Is it really necessary to remind Fallaci that among all of that and all of us one finds the ancient Islamic Empire, without which everything would have burned—I am talking about the books and the people, not the Colliseum—thanks to centuries of ecclesiastical terrorism, quite European and quite Western? And with regard to the grandeur of Rome and “its conception of the Law” we will talk another day, because here there is indeed some black and white worth remembering. Let’s also set aside for the moment Islamic literature and architecture, which have nothing to envy in Fallaci’s Rome, as any half-way educated person knows.
Let’s see, and lastly? “Lastly—writes Fallaci—there is science. A science that has discovered many illnesses and cures them. I am alive today, for the time being, thanks to our science, not Mohammed’s.

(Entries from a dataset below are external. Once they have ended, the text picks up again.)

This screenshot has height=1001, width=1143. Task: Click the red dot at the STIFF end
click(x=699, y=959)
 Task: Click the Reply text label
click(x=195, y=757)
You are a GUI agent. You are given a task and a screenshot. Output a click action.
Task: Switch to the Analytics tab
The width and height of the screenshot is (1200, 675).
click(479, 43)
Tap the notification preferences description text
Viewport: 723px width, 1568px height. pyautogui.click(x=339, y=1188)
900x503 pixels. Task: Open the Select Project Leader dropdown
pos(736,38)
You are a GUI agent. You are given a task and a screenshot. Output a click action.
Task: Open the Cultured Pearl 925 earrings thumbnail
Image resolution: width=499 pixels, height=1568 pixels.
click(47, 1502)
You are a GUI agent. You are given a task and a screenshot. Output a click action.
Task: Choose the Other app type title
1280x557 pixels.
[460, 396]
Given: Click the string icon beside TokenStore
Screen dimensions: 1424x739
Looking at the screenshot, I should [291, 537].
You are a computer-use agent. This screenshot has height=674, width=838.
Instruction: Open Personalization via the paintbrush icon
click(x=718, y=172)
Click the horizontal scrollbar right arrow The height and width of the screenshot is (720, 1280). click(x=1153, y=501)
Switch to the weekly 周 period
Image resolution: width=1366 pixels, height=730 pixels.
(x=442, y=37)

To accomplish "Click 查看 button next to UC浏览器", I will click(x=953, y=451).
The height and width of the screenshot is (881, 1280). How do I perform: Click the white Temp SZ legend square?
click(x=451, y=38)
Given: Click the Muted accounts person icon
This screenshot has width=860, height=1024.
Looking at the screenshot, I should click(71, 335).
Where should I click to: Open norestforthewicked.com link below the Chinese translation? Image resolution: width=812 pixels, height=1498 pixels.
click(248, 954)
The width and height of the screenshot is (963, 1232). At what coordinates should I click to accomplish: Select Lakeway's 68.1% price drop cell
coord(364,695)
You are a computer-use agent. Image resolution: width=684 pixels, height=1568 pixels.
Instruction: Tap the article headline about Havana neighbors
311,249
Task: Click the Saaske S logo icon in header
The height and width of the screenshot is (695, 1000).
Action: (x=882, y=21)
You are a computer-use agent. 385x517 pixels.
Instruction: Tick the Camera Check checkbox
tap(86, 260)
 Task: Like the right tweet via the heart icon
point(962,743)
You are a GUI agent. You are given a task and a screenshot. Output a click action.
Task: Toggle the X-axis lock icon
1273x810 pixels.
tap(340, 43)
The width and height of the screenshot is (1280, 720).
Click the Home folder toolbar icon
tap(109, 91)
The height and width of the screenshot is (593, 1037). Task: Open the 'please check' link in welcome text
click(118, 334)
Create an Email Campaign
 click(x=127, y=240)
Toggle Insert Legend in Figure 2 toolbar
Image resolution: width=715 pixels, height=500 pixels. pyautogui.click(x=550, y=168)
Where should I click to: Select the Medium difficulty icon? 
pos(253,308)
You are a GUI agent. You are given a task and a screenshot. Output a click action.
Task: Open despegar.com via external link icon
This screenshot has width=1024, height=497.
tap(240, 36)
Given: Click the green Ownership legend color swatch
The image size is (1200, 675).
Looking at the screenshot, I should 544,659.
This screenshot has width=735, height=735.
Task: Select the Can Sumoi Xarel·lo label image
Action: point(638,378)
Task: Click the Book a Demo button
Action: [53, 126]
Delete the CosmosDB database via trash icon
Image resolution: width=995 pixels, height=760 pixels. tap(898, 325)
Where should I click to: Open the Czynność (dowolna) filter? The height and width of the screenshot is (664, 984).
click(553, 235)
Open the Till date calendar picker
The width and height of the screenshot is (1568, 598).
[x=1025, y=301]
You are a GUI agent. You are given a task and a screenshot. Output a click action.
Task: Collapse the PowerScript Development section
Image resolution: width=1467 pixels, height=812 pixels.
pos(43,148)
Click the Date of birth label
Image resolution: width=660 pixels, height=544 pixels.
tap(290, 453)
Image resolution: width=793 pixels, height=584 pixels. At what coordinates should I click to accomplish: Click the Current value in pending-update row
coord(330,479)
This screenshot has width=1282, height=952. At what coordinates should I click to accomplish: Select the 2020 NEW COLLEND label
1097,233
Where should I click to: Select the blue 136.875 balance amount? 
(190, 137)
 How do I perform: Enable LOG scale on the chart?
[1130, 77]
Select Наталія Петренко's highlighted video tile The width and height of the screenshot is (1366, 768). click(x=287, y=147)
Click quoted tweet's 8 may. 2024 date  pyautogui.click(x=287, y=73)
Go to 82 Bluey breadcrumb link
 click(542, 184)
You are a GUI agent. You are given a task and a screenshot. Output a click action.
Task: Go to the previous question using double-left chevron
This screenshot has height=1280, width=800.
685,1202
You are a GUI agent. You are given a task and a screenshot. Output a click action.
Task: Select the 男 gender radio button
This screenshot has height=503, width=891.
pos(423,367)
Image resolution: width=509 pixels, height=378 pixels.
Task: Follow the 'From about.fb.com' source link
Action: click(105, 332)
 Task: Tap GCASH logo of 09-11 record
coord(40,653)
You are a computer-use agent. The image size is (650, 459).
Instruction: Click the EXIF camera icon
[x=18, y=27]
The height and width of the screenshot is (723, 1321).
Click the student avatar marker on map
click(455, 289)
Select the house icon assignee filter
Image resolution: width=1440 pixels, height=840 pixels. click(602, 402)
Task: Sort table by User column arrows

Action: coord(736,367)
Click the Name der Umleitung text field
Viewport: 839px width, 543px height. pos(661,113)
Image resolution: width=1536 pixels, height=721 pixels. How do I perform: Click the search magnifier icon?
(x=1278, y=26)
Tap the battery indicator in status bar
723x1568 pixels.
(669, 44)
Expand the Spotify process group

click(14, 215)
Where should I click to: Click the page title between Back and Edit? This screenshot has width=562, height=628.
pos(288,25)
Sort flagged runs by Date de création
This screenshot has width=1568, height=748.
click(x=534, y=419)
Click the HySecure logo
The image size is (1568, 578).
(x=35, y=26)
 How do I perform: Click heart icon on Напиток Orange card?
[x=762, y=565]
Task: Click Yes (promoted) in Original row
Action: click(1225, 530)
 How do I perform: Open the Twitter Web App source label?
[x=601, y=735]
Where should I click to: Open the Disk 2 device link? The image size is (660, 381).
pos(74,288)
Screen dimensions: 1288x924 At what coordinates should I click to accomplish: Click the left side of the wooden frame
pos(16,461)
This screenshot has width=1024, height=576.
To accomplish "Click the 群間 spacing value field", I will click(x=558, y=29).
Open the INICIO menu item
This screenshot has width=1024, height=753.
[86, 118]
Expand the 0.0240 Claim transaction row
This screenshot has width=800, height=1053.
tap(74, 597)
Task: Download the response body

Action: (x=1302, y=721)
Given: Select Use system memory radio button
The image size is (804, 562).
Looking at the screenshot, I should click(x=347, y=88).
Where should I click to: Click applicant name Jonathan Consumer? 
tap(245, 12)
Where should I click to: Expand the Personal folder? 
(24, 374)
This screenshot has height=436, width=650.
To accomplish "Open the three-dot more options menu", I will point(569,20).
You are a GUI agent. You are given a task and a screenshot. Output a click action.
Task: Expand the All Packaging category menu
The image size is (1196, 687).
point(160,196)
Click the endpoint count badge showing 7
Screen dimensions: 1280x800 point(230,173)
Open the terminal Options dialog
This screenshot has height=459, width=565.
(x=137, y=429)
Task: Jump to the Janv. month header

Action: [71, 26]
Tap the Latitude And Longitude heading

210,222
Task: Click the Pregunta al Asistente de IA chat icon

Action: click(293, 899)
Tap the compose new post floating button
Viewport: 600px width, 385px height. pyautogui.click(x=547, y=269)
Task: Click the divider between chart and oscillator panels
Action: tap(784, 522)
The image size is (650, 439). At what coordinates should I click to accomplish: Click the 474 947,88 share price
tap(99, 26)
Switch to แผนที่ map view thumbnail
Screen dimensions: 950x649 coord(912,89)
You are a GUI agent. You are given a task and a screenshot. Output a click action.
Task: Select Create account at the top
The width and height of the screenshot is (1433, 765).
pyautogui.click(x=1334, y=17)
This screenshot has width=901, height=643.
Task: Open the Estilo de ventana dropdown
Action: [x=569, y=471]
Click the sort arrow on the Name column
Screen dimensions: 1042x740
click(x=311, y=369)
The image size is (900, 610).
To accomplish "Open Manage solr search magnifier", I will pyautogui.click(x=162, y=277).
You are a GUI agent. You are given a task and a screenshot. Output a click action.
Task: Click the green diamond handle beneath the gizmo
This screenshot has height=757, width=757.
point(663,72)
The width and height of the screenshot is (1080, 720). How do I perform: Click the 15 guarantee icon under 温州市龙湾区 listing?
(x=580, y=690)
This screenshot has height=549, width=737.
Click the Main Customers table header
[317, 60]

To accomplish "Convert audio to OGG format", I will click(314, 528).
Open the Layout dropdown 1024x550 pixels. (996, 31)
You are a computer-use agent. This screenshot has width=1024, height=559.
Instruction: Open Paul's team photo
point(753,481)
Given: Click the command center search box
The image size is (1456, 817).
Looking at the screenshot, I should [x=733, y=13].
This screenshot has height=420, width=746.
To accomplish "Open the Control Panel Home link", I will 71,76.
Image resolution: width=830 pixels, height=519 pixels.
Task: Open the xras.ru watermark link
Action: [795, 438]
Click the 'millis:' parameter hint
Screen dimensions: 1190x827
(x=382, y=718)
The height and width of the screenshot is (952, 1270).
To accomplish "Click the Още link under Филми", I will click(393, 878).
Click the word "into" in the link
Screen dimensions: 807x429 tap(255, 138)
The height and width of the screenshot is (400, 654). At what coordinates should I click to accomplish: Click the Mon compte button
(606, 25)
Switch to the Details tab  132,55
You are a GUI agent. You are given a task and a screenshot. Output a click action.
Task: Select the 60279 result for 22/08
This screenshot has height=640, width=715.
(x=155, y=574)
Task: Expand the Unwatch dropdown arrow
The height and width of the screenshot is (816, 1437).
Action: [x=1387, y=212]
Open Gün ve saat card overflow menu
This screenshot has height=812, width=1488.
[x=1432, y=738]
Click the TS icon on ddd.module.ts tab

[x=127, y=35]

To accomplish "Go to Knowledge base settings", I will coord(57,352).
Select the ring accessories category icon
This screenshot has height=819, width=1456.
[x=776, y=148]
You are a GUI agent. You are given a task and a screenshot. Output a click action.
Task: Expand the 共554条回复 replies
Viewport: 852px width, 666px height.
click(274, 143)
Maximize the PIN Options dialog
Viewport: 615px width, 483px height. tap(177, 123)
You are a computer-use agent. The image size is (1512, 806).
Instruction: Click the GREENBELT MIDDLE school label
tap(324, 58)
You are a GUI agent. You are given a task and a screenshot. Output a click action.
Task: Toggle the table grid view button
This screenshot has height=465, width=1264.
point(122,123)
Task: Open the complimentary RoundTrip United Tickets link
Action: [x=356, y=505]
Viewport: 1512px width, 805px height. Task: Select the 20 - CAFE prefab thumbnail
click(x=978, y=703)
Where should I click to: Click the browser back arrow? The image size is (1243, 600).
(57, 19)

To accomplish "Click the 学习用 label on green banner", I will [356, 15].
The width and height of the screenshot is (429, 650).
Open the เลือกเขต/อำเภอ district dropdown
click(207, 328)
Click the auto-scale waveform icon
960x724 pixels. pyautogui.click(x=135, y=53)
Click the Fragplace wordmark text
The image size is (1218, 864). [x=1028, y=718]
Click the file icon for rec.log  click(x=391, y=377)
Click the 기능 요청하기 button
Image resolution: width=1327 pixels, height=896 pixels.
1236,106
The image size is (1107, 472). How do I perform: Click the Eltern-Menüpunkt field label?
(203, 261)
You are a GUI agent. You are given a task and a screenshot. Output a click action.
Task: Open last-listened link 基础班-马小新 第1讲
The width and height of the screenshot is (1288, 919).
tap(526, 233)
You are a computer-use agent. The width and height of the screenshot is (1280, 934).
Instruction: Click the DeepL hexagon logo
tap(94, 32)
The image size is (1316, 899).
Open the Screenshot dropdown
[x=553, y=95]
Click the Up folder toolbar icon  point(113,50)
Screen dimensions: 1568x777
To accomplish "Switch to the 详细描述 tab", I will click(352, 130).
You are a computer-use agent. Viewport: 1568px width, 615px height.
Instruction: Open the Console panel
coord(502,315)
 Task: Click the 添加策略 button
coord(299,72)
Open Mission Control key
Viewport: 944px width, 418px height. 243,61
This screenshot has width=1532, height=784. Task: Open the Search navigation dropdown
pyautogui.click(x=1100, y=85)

A science that has changed the face of this planet with electricity, the radio, the telephone, the television… Well then, let us ask now the fatal question: and behind the other culture, what is there?”
The fatal answer: behind our science one finds the Egyptians, the Caldeans, the Hindus, the Greeks, the Chinese, the Arabs, the Jews and the Africans. Or does Fallaci believe that everything arose through spontaneous generation in the last fifty years? She needs to be reminded that Pythagoras took his philosophy from Egypt and Caldea (Iraq)—including his famous mathemetical formula, which we use not only in architecture but also in the proof of Einstein’s Special Theory of Relativity—as did that other wise man and mathematician Thales. Both of them travelled through the Middle East with their minds more open than Fallaci’s when she made the trip. The hypothetical-deductive method—the basis for scientific epistemology—originated among Egyptian priests (start with Klimovsky, please), zero and the extraction of square roots, as well as innumerable mathematical and astronomical discoveries, which we teach today in grade school, were born in India and Iraq; the alphabet was invented by the Phoenicians (ancient Lebanese), who were also responsible for the first form of globalization known to the world.